The Villain’s Dance
by Fiston Mwanza Mujila
Genre: Literary Fiction / Family Life
ISBN: 9781646051274
Print Length: 272 pages
Publisher: Deep Vellum Publishing
Reviewed by Eric Mayrhofer
Poetic and inventive, Fiston Mwanza Mujila’s The Villain’s Dance sees—and mourns—the Angola that could have been.
There are times when the momentous occurs, when you see clear as day the before and the after, the exact moment that life irrevocably changed. For many, that might be a loved one’s death. For Tshiamuena, one of the central characters in Fiston Mwanza Mujila’s The Villain’s Dance, it is the missed opportunity for Angola to eschew the sway of White colonialism and achieve its own greatness.
In the novel’s opening pages, Tshiamuena reveals that after the revolution removing the country from foreign rule, Angola “was becoming a colander. Porous borders. A stampede in both directions. [Young Zairians] breezed in by the dozens, by the hundreds, carrying all sorts of goods. Angola was cut off from the world. And staples…were snapped up like you haven’t the slightest idea. We bartered gems for these products thousands of times.”
Throughout the novel, readers see her presiding over ambitious Angolan miners as a mix of spiritual prophet, memory keeper, governor, and mascot. She is a woman who builds her own myth by shrouding her very age in mystery—was she born in the twentieth century or the fifteenth?—and she is, as her would-be biographer Franz puts it, “a lady who’s a little too full of herself.”
First and foremost, however, Tshiamuena is a mourner grieving a nation that could have been. She watches human chains of miners bring up diamonds from the Angolan dirt, gems that have no value until they leave the country and arrive in Belgium, where presumably White Europeans decide their worth.
This situation could have been avoided, but as Tshiamuena sees repeatedly, her people miss the bigger picture, the true wealth. They trade their diamonds away for more worthless things that are more immediately attainable. Why? Because fulfilling desires, even if you fulfill them with worthless things, can bring the illusion of wealth.
Readers see that dynamic over and over again in The Villain’s Dance as the novel flits from Tshiamuena to both Franz and two other boys: Molakisi, who runs away from home to realize his (wholly unoriginal) dreams of being rich, and Sanza, who begins the story homeless as a direct result of Molakisi’s actions.
While the story itself is somber, following these characters through their hardships is a delight. Mujila’s voice is commanding without being obvious, drawing readers in with an inviting, conversational tone that feels like someone talking to you. Readers will be dozens of pages in before realizing how far and fast they’ve been swept along.
The prose is inventive as well. The book opens with vivid, tall tale description of Tshiamuena, for instance. “Tshiamuena this, Tshiamuena that. Tshiamuena’s got wings, big wings, and as soon as night falls, this witch takes off and flits about for miles and miles,” the gossiping hordes say, but this larger-than-life portrait is a gateway into learning about the setting—Angola after rebellion.

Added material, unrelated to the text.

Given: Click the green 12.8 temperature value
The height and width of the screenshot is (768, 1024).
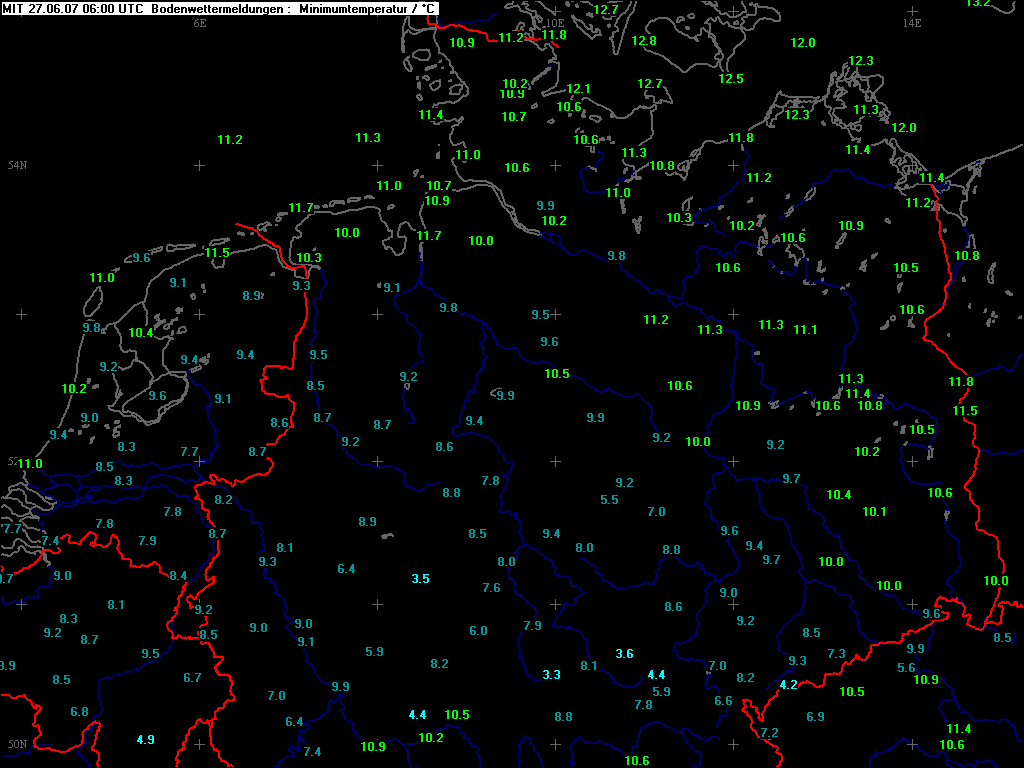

By the same token, readers learn that Franz, a character seemingly disconnected from everything in Angola if it weren’t for his fascination with Tshiamuena, is plagued by “insane perfectionism. For him, the sentence was what really counted in a novel. He gauged each one in the manner of an ophthalmologist examining his patients’ eyes.” At every turn, Mujila chooses an oblique or character-driven angle to explore the novel’s larger themes, and The Villain’s Dance is more breathtaking for the choice.
That approach also ensures that The Villain’s Dance always circles back to its main questions: What is true wealth? Is giving over to your base desires ever truly fulfilling? And is it better overall to live in reality, to see a humbled self and a broken world for what they are, or to live in the beautiful legends we build for ourselves? Tshiamuena may grieve discovering the answers, but readers will revel in exploring these ideas—and this story—for themselves.